Своеобразный и достаточно далекий от нашей культуры образ использует автор, который, желая превознести девушку, сравнивает ее с лошадью. Однако в той среде, где создавалась книга, лошадь была редким и дорогим животным, не предназначенным ни для каких работ, а лишь для войны или царских выездов. Как христианские, так и иудейские толкователи видят здесь отсылку к Книге Исход и вспоминают о гибели колесниц фараоновых в море (Ориген. На Песнь Песней, 1.10). Правда, из контекста ясно, что юноша превозносит любимую и в его словах нет никакого негатива. Скорее, на основании ряда последующих образов можно предположить, что он говорит об «опасности», которую представляет для него девушка. Образ войска со знаменами, городских укреплений, башен, колесниц призван указать на силу, мощь любви во всей совокупности ее проявлений. Похожая образность встречается и в произведениях европейской культуры — например, в «Предопределении» Тютчева.
Возлюбленный на пиру у грудей — это особенность рассадки, а точнее, возлежания за ближневосточной трапезой, не изменившаяся за многие столетия и описанная на Тайной вечери, где апостол Иоанн возлежит у груди Учителя. Это поза доверия. Но здесь, так как речь идет о превознесении любимыми друг друга, говорится скорее не о конкретном царском пире, а о важности, ценности юноши в глазах его избранницы. Как дорогое благовоние носится подобно ладанке между грудей, так там же, у сердца, место для ее любимого.
Эн-Геди, оазис неподалеку от Мертвого моря, славился производством благовоний, потому и включен в данный ассоциативный ряд.
На комплименты юноша отвечает тем же, сравнивая очи девушки с голубками, а не с голубиными глазами, что логично в ряду метафор, где то или иное качество уподобляется в том числе и животным — но не их частям. В Книге Бытия голубь — вестник мира, а в Книге Левит — жертва, приносимая от лица бедняка. Мир, кротость, смирение видит юноша в глазах своей любимой.

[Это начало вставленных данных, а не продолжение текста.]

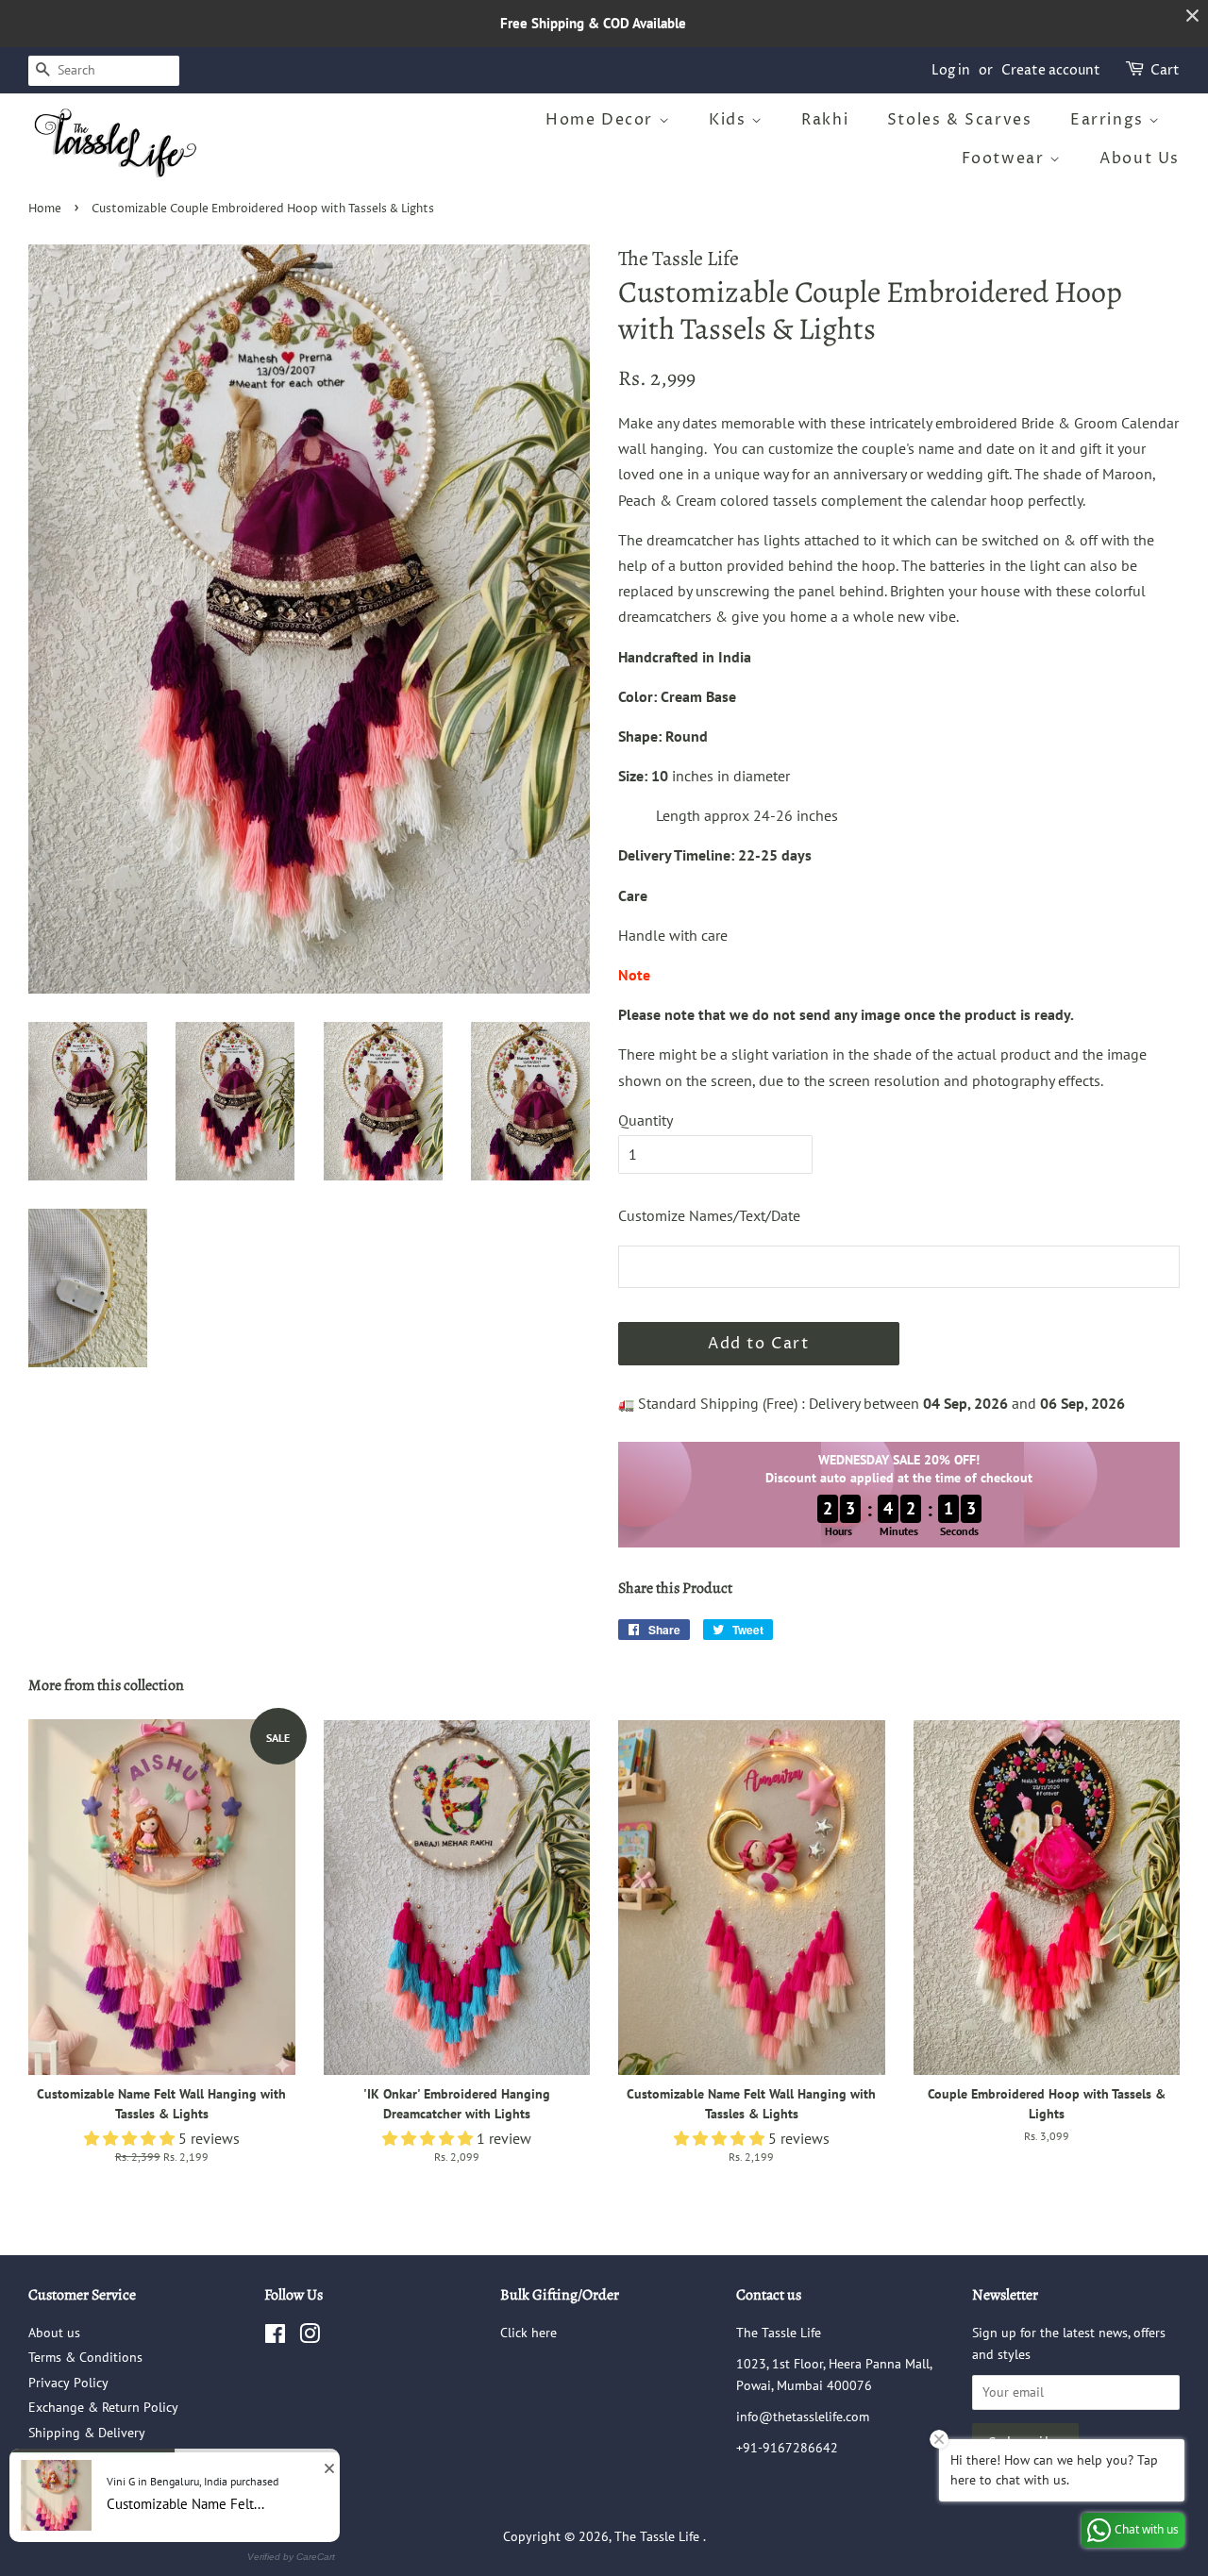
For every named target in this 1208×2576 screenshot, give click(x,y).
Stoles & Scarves (959, 119)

Ответ девушки вновь возвращает к образу сада, где нет условностей, где мир не истлевает от грехопадения, где кровля, потолки и само ложе — из благословленной Богом в четвертый день мира травной зелени, по задумке Творца дающей кров и пищу всему живому. От этих слов еще так далеко до кожаных риз Адама и Евы, до Ноя и его потомков, вынужденных убивать животных для пропитания…
Глава 2
В многочисленных восхвалениях, которые слышны в тексте, это — самое странное, так как говорящий восхваляет сам себя. Я намеренно использую нейтральную форму «говорящий» — грамматические формы однозначно относят это высказывание к женщине; такую позицию разделяют еврейские толкователи, видящие в возлюбленной душу праведника или народ Израиля (Таргум, Мальбим, Шир раба. См. Свиток Песнь Песней, 54). Христианские комментаторы говорят обратное — они вкладывают эти слова в уста юноши, который является для них аллегорией Христа: «Христос — это цветок смирения: ни роскоши, ни удовольствий, ни разнузданности, но цвет простоты, цвет смирения» (Свт. Амвросий Медиоланский. О девстве, 9.51).

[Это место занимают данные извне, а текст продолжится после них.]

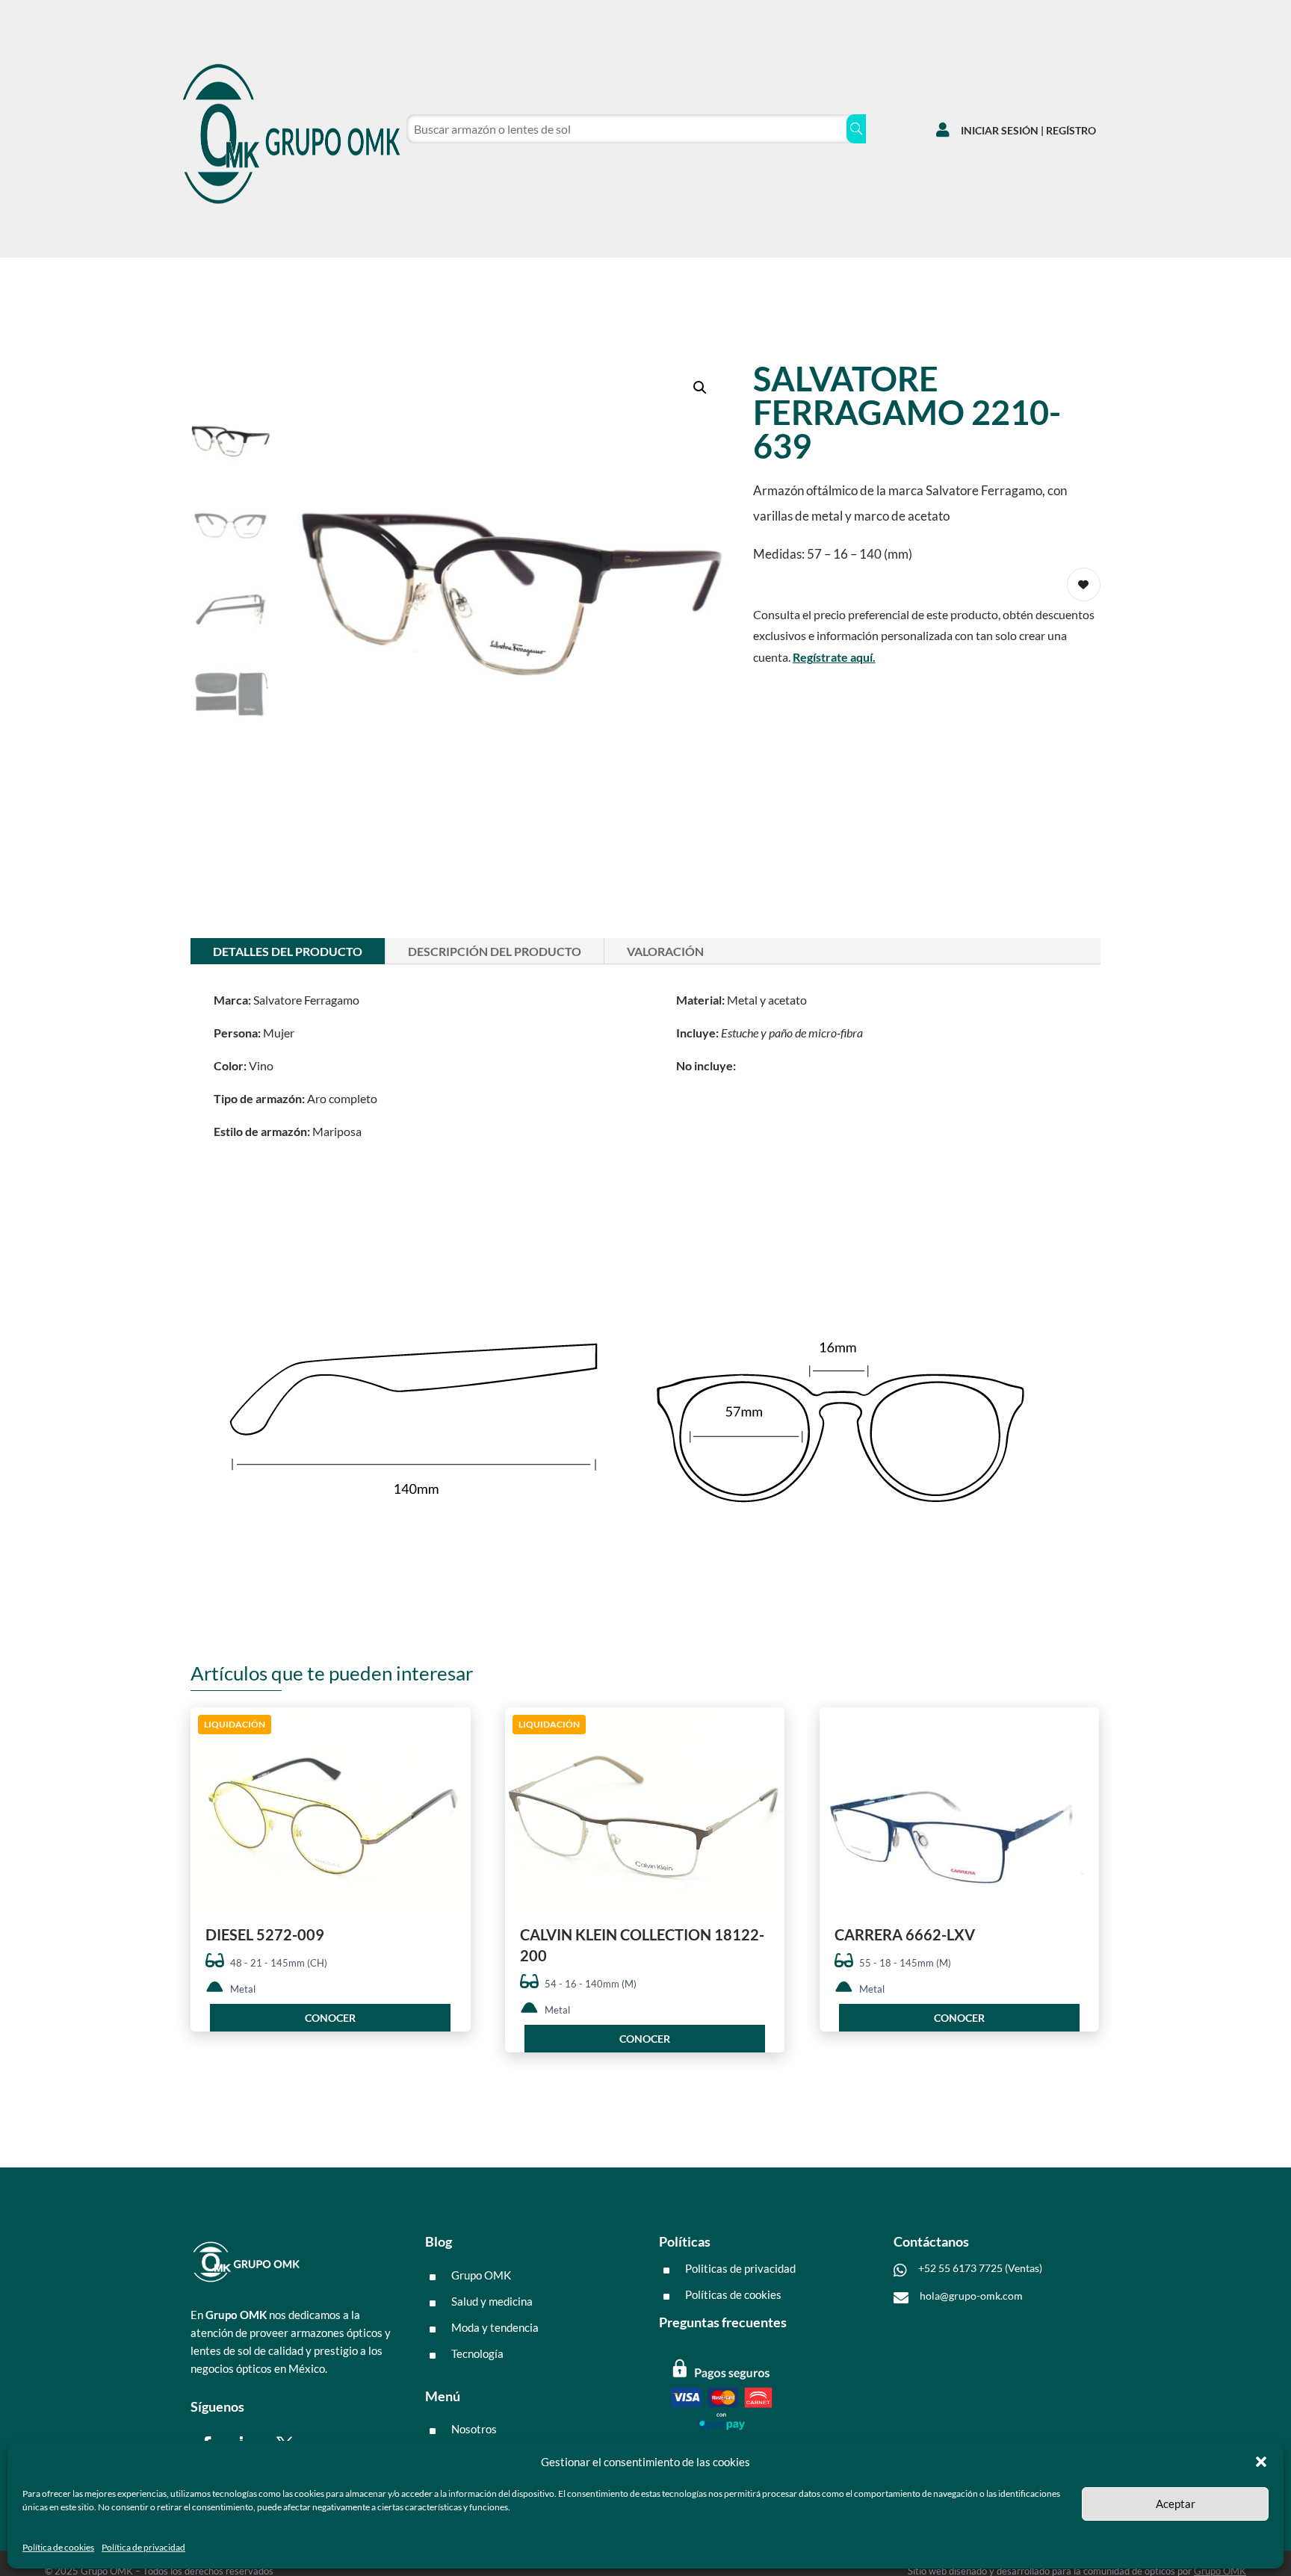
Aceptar (1175, 2503)
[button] (1261, 2461)
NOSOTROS (353, 276)
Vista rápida (454, 1731)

Соотнесенность с цветком контекстно более подходит девушке, в большинстве культур цветок — знак хрупкой, мимолетной красоты и изящества. Сам Иисус употребляет почти синонимичное выражение «полевые лилии» (Мф. 6:28), то есть цветы символизируют быстротечную красоту. Поэтому маловероятно, что с цветком сравнил бы себя юноша, а значит, мы слышим продолжение слов девушки о ее привлекательности. В предыдущей главе она без тени смущения говорила, что красива, несмотря на свою смуглую от загара кожу, здесь же инициирует череду восхвалений, начав с себя: хочет привлечь возлюбленного.